Text passage:
* start *
This poor girl did everything she could be there for me, to care for me, to love me. She tried to be a friend and to help me through my bouts of depression. She tried to take me seriously when I laughably became obsessed with religion in order to find answers for why I felt so wrong inside. She was a good, kind, and loving person, and I totally treated her like shit. I was so miserable with myself and my life that I just couldn’t treat her the way she deserved. Our relationship escalated at one point to me considering proposing to her when I was 20, but again I allowed my confusion about myself and the despair I felt inside about my inherent wrongness to destroy our relationship.
I broke things off with her and she had had enough. I had finally pushed her too far and she wasn’t okay with me being so hot and cold all the time. She had allowed herself to believe I’d changed after a long break, that I had really become a stable person and so, she lowered her guard further than ever before. Then, when my instability eventually bled through and I decided to cut her off, yet again, she was hurt beyond belief. She hates me to this day. And when I say hate, I mean spitting venom, I hope you burn in hell you son of a bitch kind of hate. I have tried a few times over the past few years to extend an olive branch, to apologize for the way I treated her and for breaking her heart so cruelly, but she would have none of it, and I couldn’t blame her for that.
* end *
Recorded information:
* start *
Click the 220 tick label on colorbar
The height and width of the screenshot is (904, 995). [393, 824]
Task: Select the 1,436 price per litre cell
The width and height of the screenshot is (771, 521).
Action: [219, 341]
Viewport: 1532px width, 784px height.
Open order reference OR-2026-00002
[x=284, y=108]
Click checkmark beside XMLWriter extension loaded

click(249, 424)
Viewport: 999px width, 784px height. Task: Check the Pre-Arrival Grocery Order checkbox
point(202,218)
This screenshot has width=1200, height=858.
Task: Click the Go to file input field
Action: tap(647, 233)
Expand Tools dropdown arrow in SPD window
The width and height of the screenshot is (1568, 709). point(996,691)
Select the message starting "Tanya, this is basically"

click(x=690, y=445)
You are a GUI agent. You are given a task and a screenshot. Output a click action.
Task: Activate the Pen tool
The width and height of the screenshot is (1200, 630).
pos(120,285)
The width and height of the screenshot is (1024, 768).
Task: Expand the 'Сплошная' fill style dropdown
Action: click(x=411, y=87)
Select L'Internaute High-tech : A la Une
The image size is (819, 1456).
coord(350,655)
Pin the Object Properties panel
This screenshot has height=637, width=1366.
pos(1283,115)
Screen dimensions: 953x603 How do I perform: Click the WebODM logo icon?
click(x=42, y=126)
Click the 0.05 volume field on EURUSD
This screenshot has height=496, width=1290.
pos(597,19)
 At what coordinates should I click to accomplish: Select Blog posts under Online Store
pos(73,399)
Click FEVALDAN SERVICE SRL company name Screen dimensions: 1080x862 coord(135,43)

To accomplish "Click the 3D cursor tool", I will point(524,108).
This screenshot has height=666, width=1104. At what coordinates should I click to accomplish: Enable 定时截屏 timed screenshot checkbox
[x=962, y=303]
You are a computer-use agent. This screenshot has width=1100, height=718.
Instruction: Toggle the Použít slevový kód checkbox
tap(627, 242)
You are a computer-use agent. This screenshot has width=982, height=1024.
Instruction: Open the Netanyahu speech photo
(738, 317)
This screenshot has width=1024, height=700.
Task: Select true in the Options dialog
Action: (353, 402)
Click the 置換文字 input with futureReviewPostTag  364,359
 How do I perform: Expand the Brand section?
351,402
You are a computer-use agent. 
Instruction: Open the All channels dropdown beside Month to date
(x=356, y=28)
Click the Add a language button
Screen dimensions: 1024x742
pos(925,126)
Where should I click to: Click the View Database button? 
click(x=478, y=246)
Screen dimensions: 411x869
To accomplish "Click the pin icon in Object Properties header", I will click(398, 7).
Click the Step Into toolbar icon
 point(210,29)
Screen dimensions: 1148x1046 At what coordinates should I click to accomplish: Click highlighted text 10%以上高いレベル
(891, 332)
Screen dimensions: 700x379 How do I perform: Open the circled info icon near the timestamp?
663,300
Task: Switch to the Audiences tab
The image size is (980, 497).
* end *
Things to do:
1. According to the breakup passage, at what age did the writer consider proposing?
2. Using the breakup passage, explain why she was hurt so badly when the writer cut her off the last time.
3. Copy the breakup passage from "I broke things" to "her for that.".
Rely only on the breakup passage.

Results for each task:
1. At 20.

2. After a long break, she had come to believe the writer had changed and become a stable person, so she lowered her guard further than ever before. When the writer's instability showed again and the writer cut her off once more, she was hurt beyond belief.

3.
I broke things off with her and she had had enough. I had finally pushed her too far and she wasn’t okay with me being so hot and cold all the time. She had allowed herself to believe I’d changed after a long break, that I had really become a stable person and so, she lowered her guard further than ever before. Then, when my instability eventually bled through and I decided to cut her off, yet again, she was hurt beyond belief. She hates me to this day. And when I say hate, I mean spitting venom, I hope you burn in hell you son of a bitch kind of hate. I have tried a few times over the past few years to extend an olive branch, to apologize for the way I treated her and for breaking her heart so cruelly, but she would have none of it, and I couldn’t blame her for that.